Exercício escrito 1:
Responda com base no texto sobre a ONG Litro de Luz:
(a) Em que período Vitor Belota implantou a ONG no Brasil?
(b) Em que cidade do Quênia ficava a escola onde ele foi dar aulas?
(c) Quem inventou a luz de pet, e em que ocasião?

O jovem Vitor Belota, 28 anos, formado em administração de empresas e bacharel em direito, decidiu fazer da solidariedade uma carreira. Ele é empreendedor social, um profissional que monta um negócio em que o principal objetivo não é gerar lucro, mas melhorar a qualidade de vida das pessoas.
É o que ele vem fazendo com a Litro de Luz, uma ONG que ele implantou no início de 2014 para levar luz a milhares de pessoas de comunidades em vários cantos do Brasil que, mesmo no século 21, ainda não têm acesso à energia elétrica.
O trabalho da ONG já impactou diretamente a vida de mais de 6 mil pessoas em cidades de seis Estados do Brasil, além do Distrito Federal. Para levar luz a essas comunidades, a Litro de Luz usa uma tecnologia simples, econômica e ecologicamente sustentável, que é composta por garrafas de plástico, painéis solares e lâmpadas LED.
A decisão de ser empreendedor social, ele conta ao Boas Novas, foi tomada após retornar de uma viagem ao Quênia. Ele decidiu ir para esse país da África Oriental para dar aulas de matemática e inglês em uma escola da capital, Nairóbi. Percebeu que as salas de aula eram muito escuras e decidiu correr atrás de uma solução.
Pesquisou e descobriu que havia uma solução com garrafas pet que podia melhorar a luminosidade nas salas de aula. A ideia é encher garrafas de plástico com água e alvejante e colocá-las nos telhados. Expostas à incidência dos raios solares, pelo processo de refração da luz na água, os recipientes conseguem iluminar o ambiente. Cada garrafa fornece a mesma quantidade de luz que uma lâmpada de 55 watts, com a vantagem de não emitir gás carbônico. E, com esse projeto, Vitor levou luz para 14 escolas do Quênia.
Empreendedor social
“Quando voltei para o Brasil decidi que queria empreender na área social e que isso ia ser a minha carreira”, conta Vitor. Na bagagem, ele trouxe também a ideia de implementar o projeto das garrafas pet no Brasil.
Ao se debruçar sobre o assunto, Vitor descobriu que a luz de pet tinha sido inventada pelo mecânico mineiro Alfredo Moser, de Uberaba, na crise energética de 2002. E que o filipino Illac Diaz, que havia assistido uma matéria sobre Moser na BBC, havia criado a Liter of Light, uma vez que nas Filipinas havia uma grande demanda por iluminação.

Exercício escrito 2: Transcreva, nas linhas dos dados de alvos de clique, o trecho que começa na linha que contém "Given: Click the Home" e termina na linha que contém "click(34, 81)", incluindo ambas.

[Dados de alvos de clique]

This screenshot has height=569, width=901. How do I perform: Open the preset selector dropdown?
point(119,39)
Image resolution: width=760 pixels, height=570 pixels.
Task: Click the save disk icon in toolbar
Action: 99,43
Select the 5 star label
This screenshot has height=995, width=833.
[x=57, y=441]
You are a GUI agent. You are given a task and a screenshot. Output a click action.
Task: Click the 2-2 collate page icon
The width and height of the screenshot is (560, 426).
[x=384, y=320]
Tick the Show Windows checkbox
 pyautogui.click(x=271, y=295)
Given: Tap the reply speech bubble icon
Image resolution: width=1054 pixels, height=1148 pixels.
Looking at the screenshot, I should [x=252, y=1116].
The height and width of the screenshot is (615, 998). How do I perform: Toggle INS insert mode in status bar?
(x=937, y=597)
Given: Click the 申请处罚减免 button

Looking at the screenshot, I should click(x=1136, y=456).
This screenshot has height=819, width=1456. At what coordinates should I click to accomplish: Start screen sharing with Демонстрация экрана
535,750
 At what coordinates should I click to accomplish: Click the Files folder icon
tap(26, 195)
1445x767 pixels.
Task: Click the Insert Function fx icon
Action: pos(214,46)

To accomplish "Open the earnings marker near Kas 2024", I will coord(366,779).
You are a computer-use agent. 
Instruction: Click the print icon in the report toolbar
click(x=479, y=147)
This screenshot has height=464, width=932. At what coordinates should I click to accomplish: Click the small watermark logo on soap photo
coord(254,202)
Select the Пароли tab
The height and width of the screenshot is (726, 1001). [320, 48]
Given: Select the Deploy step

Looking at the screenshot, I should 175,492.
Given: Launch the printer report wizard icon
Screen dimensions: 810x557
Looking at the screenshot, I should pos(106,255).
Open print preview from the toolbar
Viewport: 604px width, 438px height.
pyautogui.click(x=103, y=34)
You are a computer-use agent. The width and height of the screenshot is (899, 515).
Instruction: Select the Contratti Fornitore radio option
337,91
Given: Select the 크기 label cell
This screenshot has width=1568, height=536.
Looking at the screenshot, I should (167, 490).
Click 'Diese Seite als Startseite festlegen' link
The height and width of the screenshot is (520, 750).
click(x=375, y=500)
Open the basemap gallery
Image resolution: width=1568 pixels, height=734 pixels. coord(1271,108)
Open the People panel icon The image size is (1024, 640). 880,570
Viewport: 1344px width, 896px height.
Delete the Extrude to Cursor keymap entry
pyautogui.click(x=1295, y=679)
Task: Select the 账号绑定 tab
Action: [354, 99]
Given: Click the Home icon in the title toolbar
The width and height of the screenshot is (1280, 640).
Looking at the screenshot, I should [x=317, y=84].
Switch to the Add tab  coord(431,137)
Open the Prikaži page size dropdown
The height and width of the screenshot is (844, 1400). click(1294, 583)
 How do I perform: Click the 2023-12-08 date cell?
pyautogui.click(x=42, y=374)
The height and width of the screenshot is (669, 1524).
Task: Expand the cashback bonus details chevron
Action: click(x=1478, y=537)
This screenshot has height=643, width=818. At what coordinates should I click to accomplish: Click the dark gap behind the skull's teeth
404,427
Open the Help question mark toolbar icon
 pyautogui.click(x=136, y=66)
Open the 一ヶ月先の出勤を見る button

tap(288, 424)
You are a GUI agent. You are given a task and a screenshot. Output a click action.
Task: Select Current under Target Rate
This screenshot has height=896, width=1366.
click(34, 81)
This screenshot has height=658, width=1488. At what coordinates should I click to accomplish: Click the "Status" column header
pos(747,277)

Resposta do exercício 1:
(a) No início de 2014.
(b) Em Nairóbi, a capital do Quênia.
(c) O mecânico mineiro Alfredo Moser, de Uberaba, durante a crise energética de 2002.

Resposta do exercício 2:
Given: Click the Home icon in the title toolbar
The width and height of the screenshot is (1280, 640).
Looking at the screenshot, I should [x=317, y=84].
Switch to the Add tab  coord(431,137)
Open the Prikaži page size dropdown
The height and width of the screenshot is (844, 1400). click(1294, 583)
 How do I perform: Click the 2023-12-08 date cell?
pyautogui.click(x=42, y=374)
The height and width of the screenshot is (669, 1524).
Task: Expand the cashback bonus details chevron
Action: click(x=1478, y=537)
This screenshot has height=643, width=818. At what coordinates should I click to accomplish: Click the dark gap behind the skull's teeth
404,427
Open the Help question mark toolbar icon
 pyautogui.click(x=136, y=66)
Open the 一ヶ月先の出勤を見る button

tap(288, 424)
You are a GUI agent. You are given a task and a screenshot. Output a click action.
Task: Select Current under Target Rate
This screenshot has height=896, width=1366.
click(34, 81)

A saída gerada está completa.